November 14, 1991|By Kelly Gilbert | Kelly Gilbert,Evening Sun Staff

Baltimore Bancorp's top management and board of directors "manipulated" their May 1990 rejection of First Maryland Bancorp's purchase offer to protect their own jobs and financial interests at stockholders' expense, according to fresh allegations in a federal lawsuit.

The suit claims that Harry L. Robinson, Baltimore Bancorp's former president, and the directors breached their fiduciary duty to protect stockholders by negligently failing to explore whether First Maryland would negotiate a higher price than the $17-a-share tender that was on the table.

At the time, many of the directors received compensation from law firms, development companies and other businesses based in part on their "continuing relationship" with the bank, the suit claims.

It also claims that Baltimore Bancorp's officers and directors, the defendants in the suit, had used the bank "as their own personal money tree to obtain loans for themselves and their companies, firms, clients and affiliates."

The suit does not detail those loans. But it said the total increased from $60.13 million in 1989 to $66.27 million in 1990, which represents more than 28 percent of "consolidated stockholders' equity" in the bank.

The new allegations are in a massive amended complaint filed in U.S. District Court in Baltimore by local attorney Charles J. Piven on behalf of Baltimore Bancorp stockholder Frank Tischler, a Parkton investor and lead plaintiff in the class-action suit.

Piven filed the 138-page amendment 10 days ago under seal, to keep sensitive information out of public view. But Judge Marvin J. Garbis unsealed it yesterday after lawyers representing the bank and directors said they did not object.

The amended complaint is an attempt to bring Robinson and 19 other defendants, chiefly former bank officials and board members, back into the lawsuit. Most of the defendants were ousted from the bank when maverick businessman Edwin F. Hale took it over in a proxy battle last summer.

Garbis threw out all the individual defendants in Tischler's suit last April. But the amended complaint prompts him to reconsider that decision based on new information discovered since the original complaint was filed about a year ago.

The amended complaint claims that Robinson "manipulated the corporate machinery of Baltimore Bancorp" and orchestrated a series of critical meetings on May 16, 1990, "to assure rejection of the First Maryland offer."

The amended complaint details four separate actions that day.

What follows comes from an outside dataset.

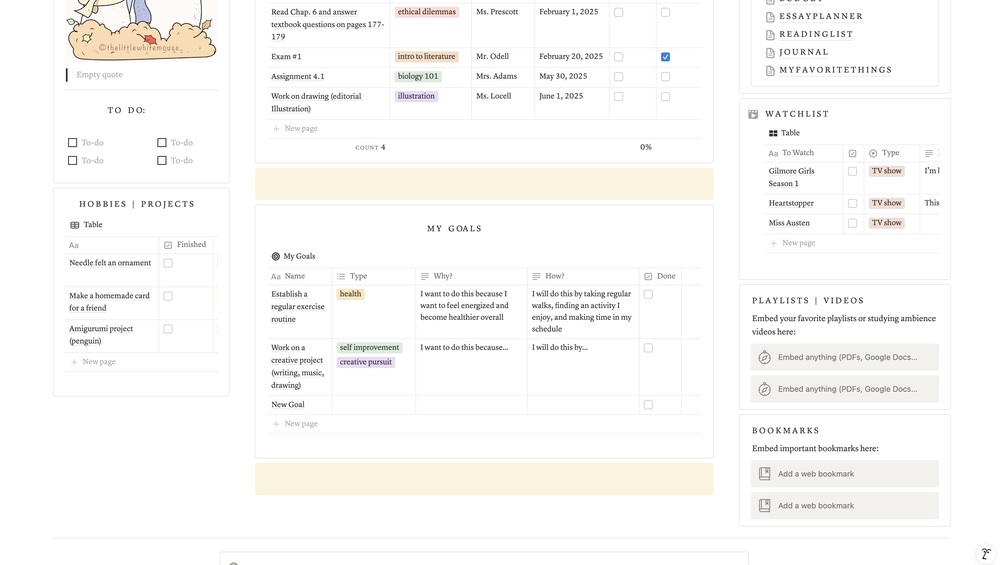
Task: Open the READINGLIST page link
Action: coord(816,35)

First, Robinson told stockholders in the morning, at their annual meeting, that "Baltimore Bancorp is not for sale."

At 11:30 a.m., after the stockholders' meeting, the board voted at an "organizational meeting" to reject First Maryland's $17-per-share tender offer.

Robinson, the suit alleges, came to that meeting with press releases which said the board had rejected the tender.

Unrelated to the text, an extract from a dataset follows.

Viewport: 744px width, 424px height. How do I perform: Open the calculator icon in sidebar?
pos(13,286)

At noon, the directors held a "special meeting" at which financial advisers from Alex. Brown Inc. told them that Baltimore Bancorp was extremely healthy, that its stock was worth far more than $17 per share, and that First Maryland could afford to pay a higher price.

Before that meeting ended, the directors formally approved a resolution rejecting First Maryland's tender.

Later that day, Robinson issued the press releases because First Maryland's offer was "inadequate."

Tischler contends that Baltimore Bancorp's management not only misstated the bank's financial health, but misled Alex. Brown officials by supplying the investment firm with information that "severely limited the scope of its review."

Alex. Brown is named as a defendant in the suit, however, because its officials allegedly failed to check out the information Robinson gave them to ensure its accuracy.

Robinson also negligently misled stockholders by stating that the bank was not for sale at any price, and the directors merely rubber-stamped his remarks by their no-sale resolution without investigating the facts, Tischler claims.

In addition, the amended suit seeks certification of a new "holder class" of plaintiffs that would include "all persons who owned Bancorp common stock on Nov. 1, 1990," the day the bank announced its final rejection of First Maryland's offer.

Garbis already has certified the suit as a class action involving people who bought Baltimore Bancorp stock between May 16, 1990, the day the bank first rejected First Maryland's tender, and Nov. 1, 1990.

The suit seeks damages from all named defendants in the amended complaint for the difference between the $17-a-share First Maryland offer and $5.12 1/2 , the price at which Baltimore Bancorp's stock closed Nov. 1, 1990.